My interest in game-theoretic problems in a narrower sense was first aroused by John Nash’s four brilliant papers, published in the period 1950-53, on cooperative and on noncooperative games, on two-person bargaining games and on mutually optimal threat strategies in such games, and on what we now call Nash equilibria.

In 1956 I showed the mathematical equivalence of Zeuthen’s and of Nash’s bargaining models and stated algebraic criteria for optimal threat strategies.

In 1963 I extended the Shapely value to games without transferable utility and showed that my new solution concept was a generalization both of the Shapley value and of Nash’s bargaining solution with variable threats.

In a three-part paper published in 1967 and 1968, I showed how to convert a game with incomplete information into one with complete yet imperfect information, so as to make it accessible to game-theoretic analysis.

In 1973 I showed that “almost all” mixed-strategy Nash equilibria can be reinterpreted as pure-strategy strict equilibria of a suitably chosen game with randomly fluctuating payoff functions.

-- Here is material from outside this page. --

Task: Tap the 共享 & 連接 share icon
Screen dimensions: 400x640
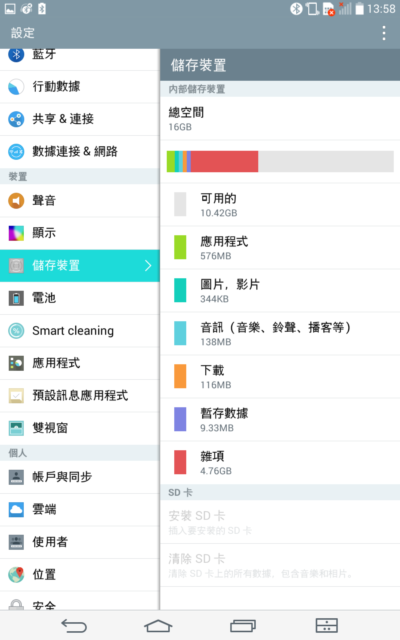Action: click(16, 119)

I also published a number of papers on utilitarian ethics.

I published four books. One of them, Rational Behavior and Bargaining Equilibrium in Games and Social Situations (1977), was an attempt to unify game theory by extending the use of bargaining models from cooperative games also to noncooperative games. Two books, Essays on Ethics, Social Behavior, and Scientific Explanation (1976), and Papers in Game Theory (1982), were collections of some of my journal articles. Finally, A General Theory of Equilibrium Selection in Games (1988) was a joint work with Reinhard Selten. Its title indicates its content.

Let me add that in 1993 and 1994 I wrote two, as yet unpublished papers, proposing a new theory of equilibrium selection. My 1993 paper does so for games with complete information, while my 1994 paper does so for games with incomplete information. My new theory is based on our 1988 theory but is a much simpler theory and is in my view an intuitively more attractive one.

I am a member of the National Academy of Sciences, and a Fellow of the American Academy of Arts and Sciences and of the Econometric Society, as well as a Distinguished Fellow of the American Economic Association. In 1965-66 I was a Fellow of the Center for Advanced Study in the Behavioral Sciences at Stanford. I have an honorary degree of Doctor of Science from Northwestern University. After my retirement from my university, Reinhard Selten edited a volume in my honor with the help of H. W. Brock. It has the title, Rational Interaction.

From Les Prix Nobel. The Nobel Prizes 1994, Editor Tore Frängsmyr, [Nobel Foundation], Stockholm, 1995

This autobiography/biography was written at the time of the award and later published in the book series Les Prix Nobel/ Nobel Lectures/The Nobel Prizes. The information is sometimes updated with an addendum submitted by the Laureate.

John C. Harsanyi died on August 9, 2000.